#### DIRECTIONS FOR THIS TASK
In the records below, reproduce verbatim every line from the one containing "Describe the element at coordinates (213, 536)" through the one containing "coordinates (661, 654).", including both of those lines.

#### INPUT
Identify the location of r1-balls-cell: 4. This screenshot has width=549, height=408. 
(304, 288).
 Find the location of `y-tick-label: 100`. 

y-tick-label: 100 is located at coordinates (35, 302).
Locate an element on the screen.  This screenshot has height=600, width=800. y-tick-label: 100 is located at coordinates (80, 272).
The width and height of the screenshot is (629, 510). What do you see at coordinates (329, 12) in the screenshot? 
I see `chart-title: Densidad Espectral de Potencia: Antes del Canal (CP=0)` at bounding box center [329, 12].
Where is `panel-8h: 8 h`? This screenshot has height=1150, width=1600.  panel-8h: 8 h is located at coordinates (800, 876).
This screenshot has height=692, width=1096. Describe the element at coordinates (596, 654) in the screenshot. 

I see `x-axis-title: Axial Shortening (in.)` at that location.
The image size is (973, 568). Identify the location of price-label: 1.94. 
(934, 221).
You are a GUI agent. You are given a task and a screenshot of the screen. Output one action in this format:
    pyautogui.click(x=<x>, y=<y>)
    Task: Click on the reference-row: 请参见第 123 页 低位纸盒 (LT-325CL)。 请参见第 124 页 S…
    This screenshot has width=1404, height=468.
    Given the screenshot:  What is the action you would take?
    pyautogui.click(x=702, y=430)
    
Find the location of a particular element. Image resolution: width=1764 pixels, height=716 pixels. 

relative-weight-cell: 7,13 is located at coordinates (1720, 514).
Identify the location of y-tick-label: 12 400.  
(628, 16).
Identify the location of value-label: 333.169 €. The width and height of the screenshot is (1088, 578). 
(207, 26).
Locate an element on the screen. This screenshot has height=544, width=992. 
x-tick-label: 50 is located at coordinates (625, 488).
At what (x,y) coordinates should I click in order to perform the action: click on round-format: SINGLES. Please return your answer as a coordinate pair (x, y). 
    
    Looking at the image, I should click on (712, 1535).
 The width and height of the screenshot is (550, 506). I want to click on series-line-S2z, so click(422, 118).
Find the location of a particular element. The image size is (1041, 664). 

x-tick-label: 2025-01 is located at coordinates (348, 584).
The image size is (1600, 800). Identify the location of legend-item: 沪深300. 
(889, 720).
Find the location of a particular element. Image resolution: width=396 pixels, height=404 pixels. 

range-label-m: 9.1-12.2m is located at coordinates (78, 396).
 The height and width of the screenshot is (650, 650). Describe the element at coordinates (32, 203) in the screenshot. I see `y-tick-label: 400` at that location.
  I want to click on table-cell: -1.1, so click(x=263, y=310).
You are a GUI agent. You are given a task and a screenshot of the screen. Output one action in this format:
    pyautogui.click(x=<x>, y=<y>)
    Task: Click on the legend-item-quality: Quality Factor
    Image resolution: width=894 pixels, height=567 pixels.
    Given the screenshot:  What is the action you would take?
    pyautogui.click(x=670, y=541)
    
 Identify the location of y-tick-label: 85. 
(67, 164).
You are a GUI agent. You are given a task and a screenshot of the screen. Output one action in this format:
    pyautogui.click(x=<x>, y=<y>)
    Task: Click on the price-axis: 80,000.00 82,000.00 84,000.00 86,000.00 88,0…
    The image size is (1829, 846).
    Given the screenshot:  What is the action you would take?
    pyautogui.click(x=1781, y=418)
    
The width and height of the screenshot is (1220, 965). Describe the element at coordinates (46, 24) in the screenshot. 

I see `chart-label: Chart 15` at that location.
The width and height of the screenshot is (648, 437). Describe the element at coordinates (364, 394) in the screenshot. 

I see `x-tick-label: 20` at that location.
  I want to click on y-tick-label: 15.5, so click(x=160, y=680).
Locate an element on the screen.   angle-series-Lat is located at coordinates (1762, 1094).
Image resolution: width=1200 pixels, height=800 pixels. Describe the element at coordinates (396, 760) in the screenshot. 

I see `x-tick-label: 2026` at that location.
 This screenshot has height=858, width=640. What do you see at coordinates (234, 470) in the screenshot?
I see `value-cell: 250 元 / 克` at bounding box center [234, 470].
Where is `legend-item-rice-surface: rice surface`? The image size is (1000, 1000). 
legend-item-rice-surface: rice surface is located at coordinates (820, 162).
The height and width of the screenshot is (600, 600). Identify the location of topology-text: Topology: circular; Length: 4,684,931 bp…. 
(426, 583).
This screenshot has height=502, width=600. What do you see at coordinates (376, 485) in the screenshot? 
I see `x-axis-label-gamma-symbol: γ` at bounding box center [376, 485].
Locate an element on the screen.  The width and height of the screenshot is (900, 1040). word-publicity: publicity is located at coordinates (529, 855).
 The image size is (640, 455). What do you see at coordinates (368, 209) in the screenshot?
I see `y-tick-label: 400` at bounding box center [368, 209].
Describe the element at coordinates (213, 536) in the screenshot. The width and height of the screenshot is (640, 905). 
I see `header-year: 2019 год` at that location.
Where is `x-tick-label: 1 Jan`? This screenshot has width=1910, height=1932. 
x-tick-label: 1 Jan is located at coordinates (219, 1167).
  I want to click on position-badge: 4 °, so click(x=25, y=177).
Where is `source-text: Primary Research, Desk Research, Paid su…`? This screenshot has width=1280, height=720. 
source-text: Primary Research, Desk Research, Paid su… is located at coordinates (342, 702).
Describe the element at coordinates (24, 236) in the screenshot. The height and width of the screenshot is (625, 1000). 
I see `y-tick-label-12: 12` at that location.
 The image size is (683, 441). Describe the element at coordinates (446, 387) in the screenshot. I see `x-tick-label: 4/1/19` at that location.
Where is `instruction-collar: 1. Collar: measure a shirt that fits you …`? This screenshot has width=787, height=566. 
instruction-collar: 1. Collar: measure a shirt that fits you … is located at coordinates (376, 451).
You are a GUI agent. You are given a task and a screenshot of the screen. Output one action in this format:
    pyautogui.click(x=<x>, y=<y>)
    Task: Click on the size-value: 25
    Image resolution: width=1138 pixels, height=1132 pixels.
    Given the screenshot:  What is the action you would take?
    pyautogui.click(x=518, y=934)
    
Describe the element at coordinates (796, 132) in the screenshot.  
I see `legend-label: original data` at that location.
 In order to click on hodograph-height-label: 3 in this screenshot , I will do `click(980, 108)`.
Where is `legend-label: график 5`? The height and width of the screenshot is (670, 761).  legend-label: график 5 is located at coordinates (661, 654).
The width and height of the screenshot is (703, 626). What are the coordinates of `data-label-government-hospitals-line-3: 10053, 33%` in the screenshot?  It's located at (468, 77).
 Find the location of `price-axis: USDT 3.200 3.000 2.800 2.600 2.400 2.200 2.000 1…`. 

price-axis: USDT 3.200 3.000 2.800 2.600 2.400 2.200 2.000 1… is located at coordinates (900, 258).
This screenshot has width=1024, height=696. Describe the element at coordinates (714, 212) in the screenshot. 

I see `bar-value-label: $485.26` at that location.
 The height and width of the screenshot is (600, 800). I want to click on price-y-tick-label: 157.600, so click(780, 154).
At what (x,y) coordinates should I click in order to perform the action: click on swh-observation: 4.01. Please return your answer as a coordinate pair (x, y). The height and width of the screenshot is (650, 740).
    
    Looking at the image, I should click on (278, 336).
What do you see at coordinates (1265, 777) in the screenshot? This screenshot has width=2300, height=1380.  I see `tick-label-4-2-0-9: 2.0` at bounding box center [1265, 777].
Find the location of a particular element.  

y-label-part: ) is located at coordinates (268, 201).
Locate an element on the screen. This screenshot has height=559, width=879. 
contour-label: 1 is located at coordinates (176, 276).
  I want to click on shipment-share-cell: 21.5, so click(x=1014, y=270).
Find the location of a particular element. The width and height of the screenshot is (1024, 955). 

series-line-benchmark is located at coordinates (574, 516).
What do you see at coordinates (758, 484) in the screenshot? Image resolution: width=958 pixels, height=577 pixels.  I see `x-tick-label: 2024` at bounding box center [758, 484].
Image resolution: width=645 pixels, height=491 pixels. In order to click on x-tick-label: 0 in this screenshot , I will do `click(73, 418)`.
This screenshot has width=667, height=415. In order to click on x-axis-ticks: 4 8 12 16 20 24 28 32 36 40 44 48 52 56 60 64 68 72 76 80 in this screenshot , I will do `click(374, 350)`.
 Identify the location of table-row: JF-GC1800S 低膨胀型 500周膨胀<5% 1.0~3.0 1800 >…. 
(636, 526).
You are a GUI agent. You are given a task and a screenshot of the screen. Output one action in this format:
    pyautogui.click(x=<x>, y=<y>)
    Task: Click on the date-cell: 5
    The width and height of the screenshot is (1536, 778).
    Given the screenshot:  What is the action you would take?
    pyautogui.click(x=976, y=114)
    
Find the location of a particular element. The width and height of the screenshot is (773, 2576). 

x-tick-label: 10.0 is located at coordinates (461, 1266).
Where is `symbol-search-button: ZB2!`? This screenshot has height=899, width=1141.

#### RESULT
Describe the element at coordinates (213, 536) in the screenshot. The width and height of the screenshot is (640, 905). 
I see `header-year: 2019 год` at that location.
Where is `x-tick-label: 1 Jan`? This screenshot has width=1910, height=1932. 
x-tick-label: 1 Jan is located at coordinates (219, 1167).
  I want to click on position-badge: 4 °, so click(x=25, y=177).
Where is `source-text: Primary Research, Desk Research, Paid su…`? This screenshot has width=1280, height=720. 
source-text: Primary Research, Desk Research, Paid su… is located at coordinates (342, 702).
Describe the element at coordinates (24, 236) in the screenshot. The height and width of the screenshot is (625, 1000). 
I see `y-tick-label-12: 12` at that location.
 The image size is (683, 441). Describe the element at coordinates (446, 387) in the screenshot. I see `x-tick-label: 4/1/19` at that location.
Where is `instruction-collar: 1. Collar: measure a shirt that fits you …`? This screenshot has width=787, height=566. 
instruction-collar: 1. Collar: measure a shirt that fits you … is located at coordinates (376, 451).
You are a GUI agent. You are given a task and a screenshot of the screen. Output one action in this format:
    pyautogui.click(x=<x>, y=<y>)
    Task: Click on the size-value: 25
    Image resolution: width=1138 pixels, height=1132 pixels.
    Given the screenshot:  What is the action you would take?
    pyautogui.click(x=518, y=934)
    
Describe the element at coordinates (796, 132) in the screenshot.  
I see `legend-label: original data` at that location.
 In order to click on hodograph-height-label: 3 in this screenshot , I will do `click(980, 108)`.
Where is `legend-label: график 5`? The height and width of the screenshot is (670, 761).  legend-label: график 5 is located at coordinates (661, 654).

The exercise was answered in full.